- **Activity**: Transcribe the data exactly, pictures excluded.
Top of Data records
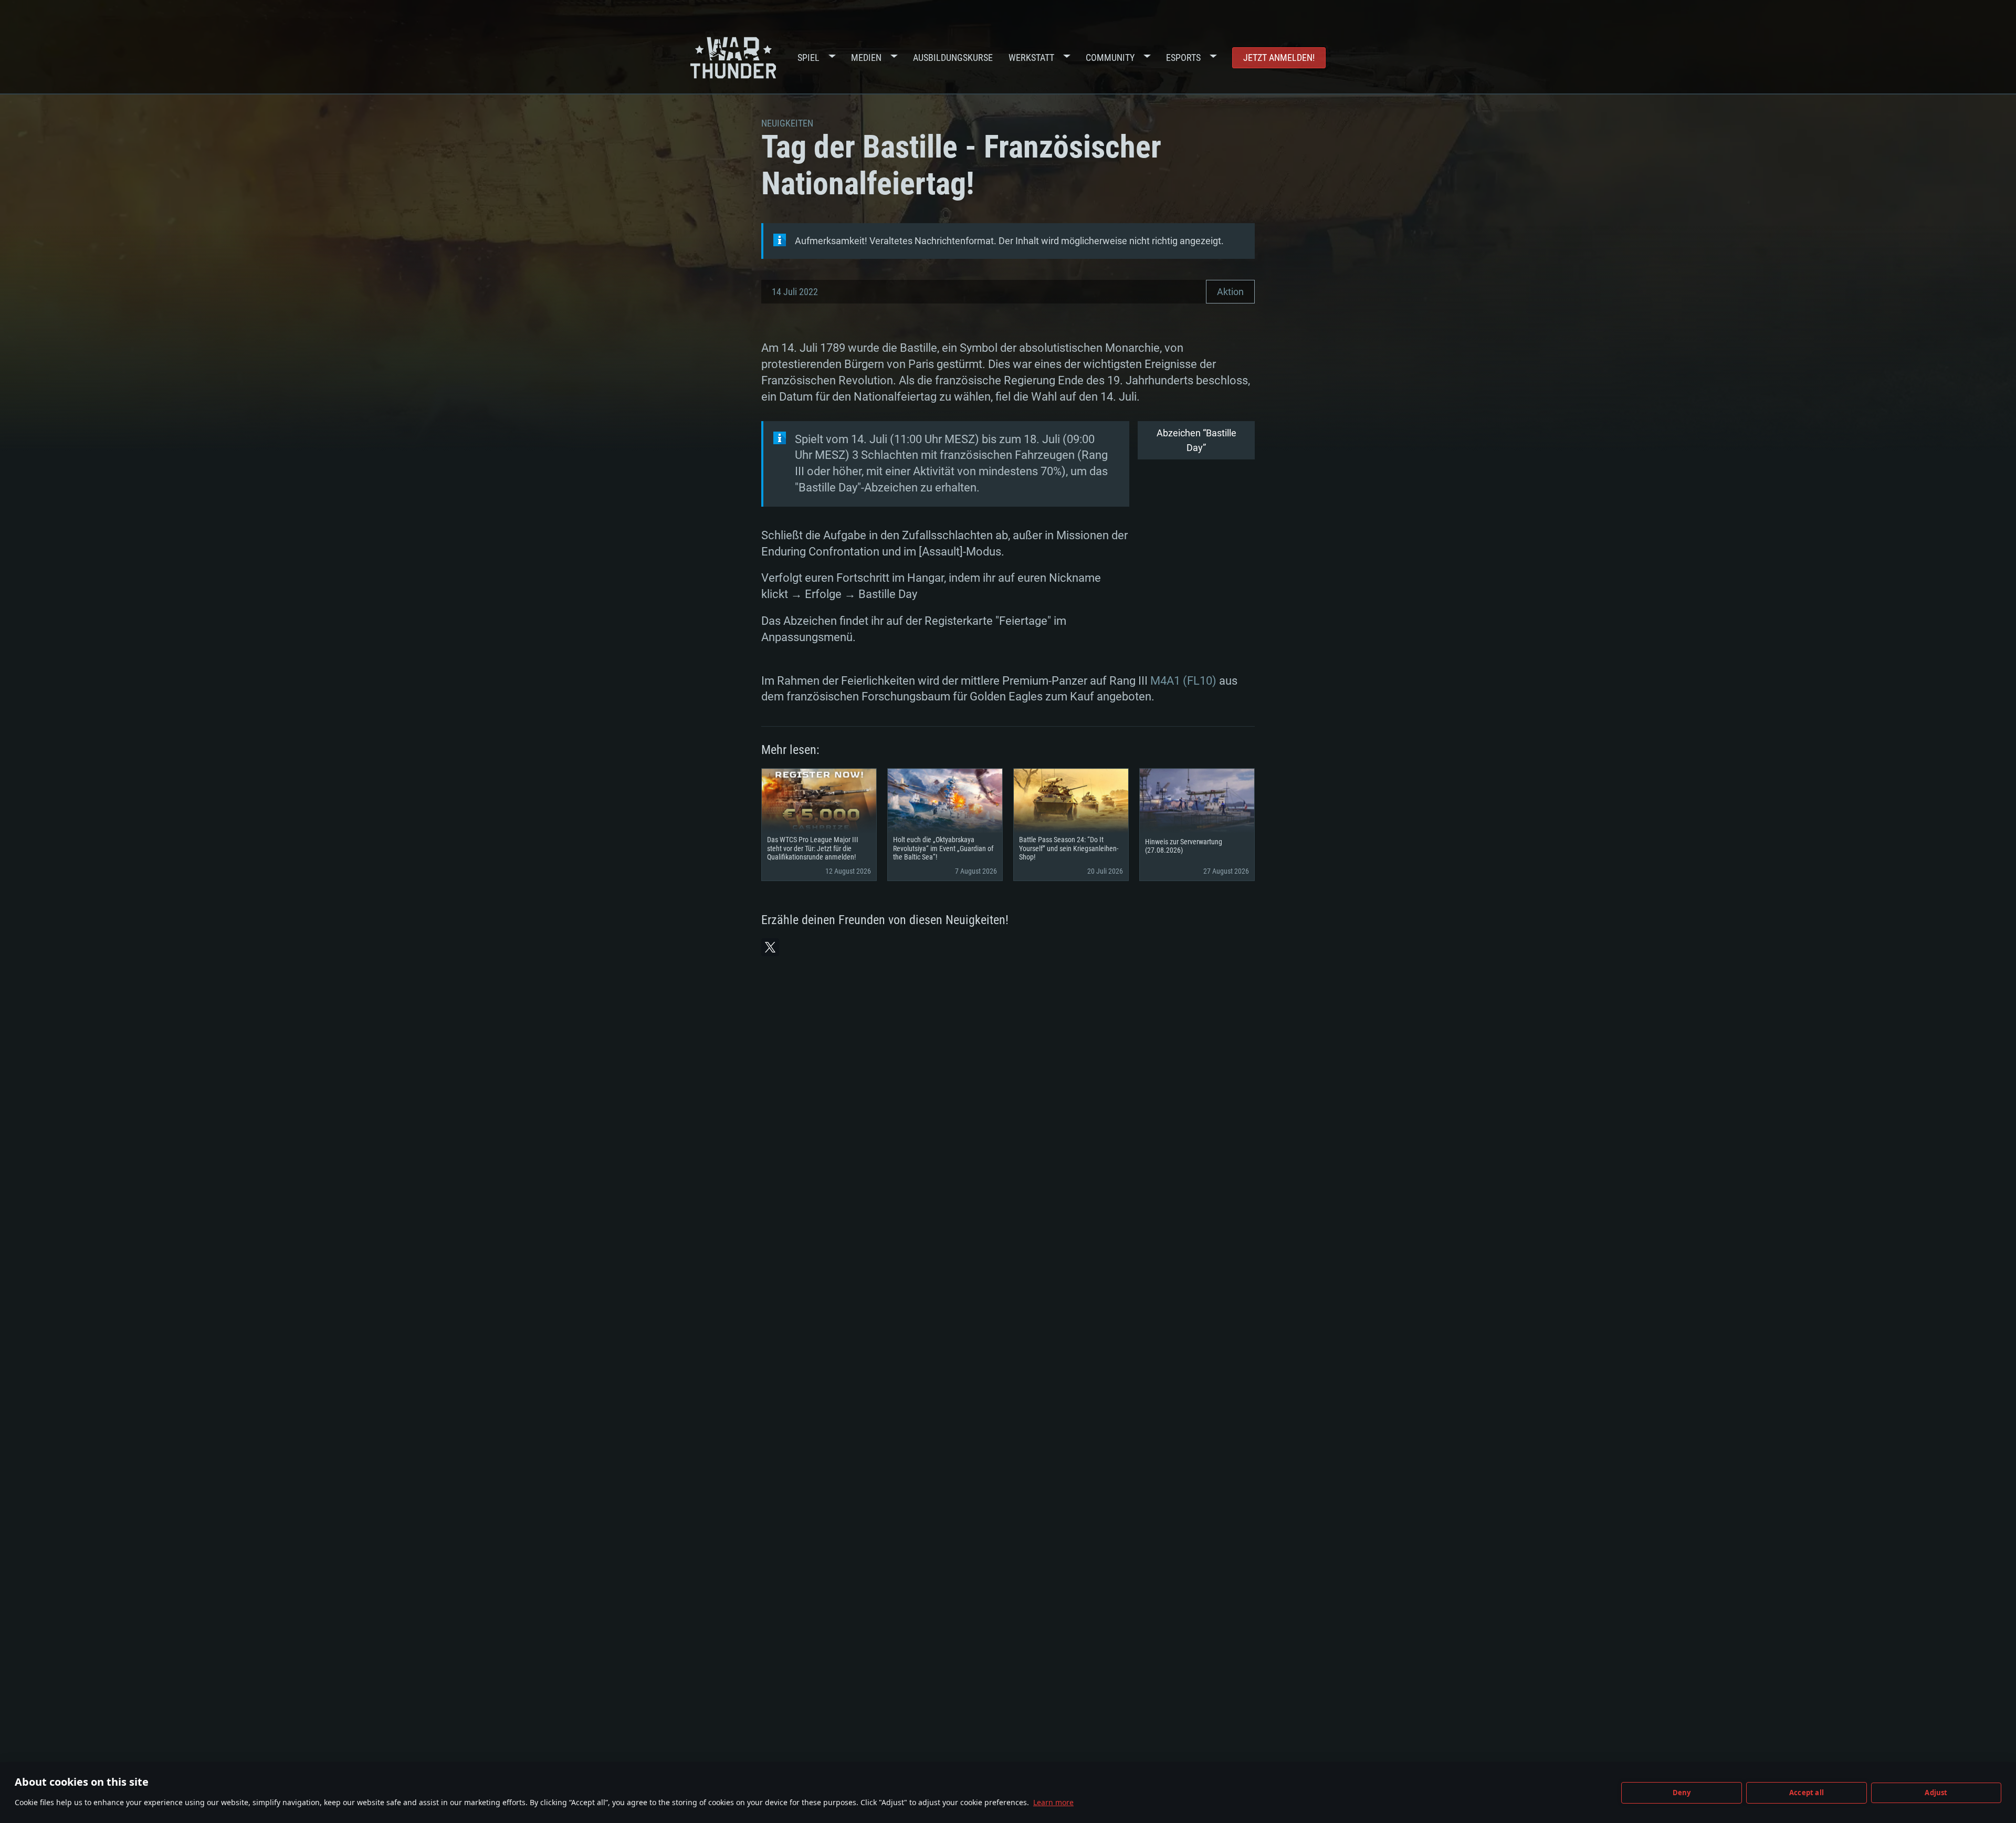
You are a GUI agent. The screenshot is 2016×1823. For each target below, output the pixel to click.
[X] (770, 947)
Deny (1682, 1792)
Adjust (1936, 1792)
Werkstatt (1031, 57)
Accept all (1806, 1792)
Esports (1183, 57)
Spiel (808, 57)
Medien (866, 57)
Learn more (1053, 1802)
Bottom of Data records
- **Answer section**:
You are a GUI agent. The screenshot is 2016×1823. For each target below, output the pixel to click.
[X] (770, 947)
Deny (1682, 1792)
Adjust (1936, 1792)
Werkstatt (1031, 57)
Accept all (1806, 1792)
Esports (1183, 57)
Spiel (808, 57)
Medien (866, 57)
Learn more (1053, 1802)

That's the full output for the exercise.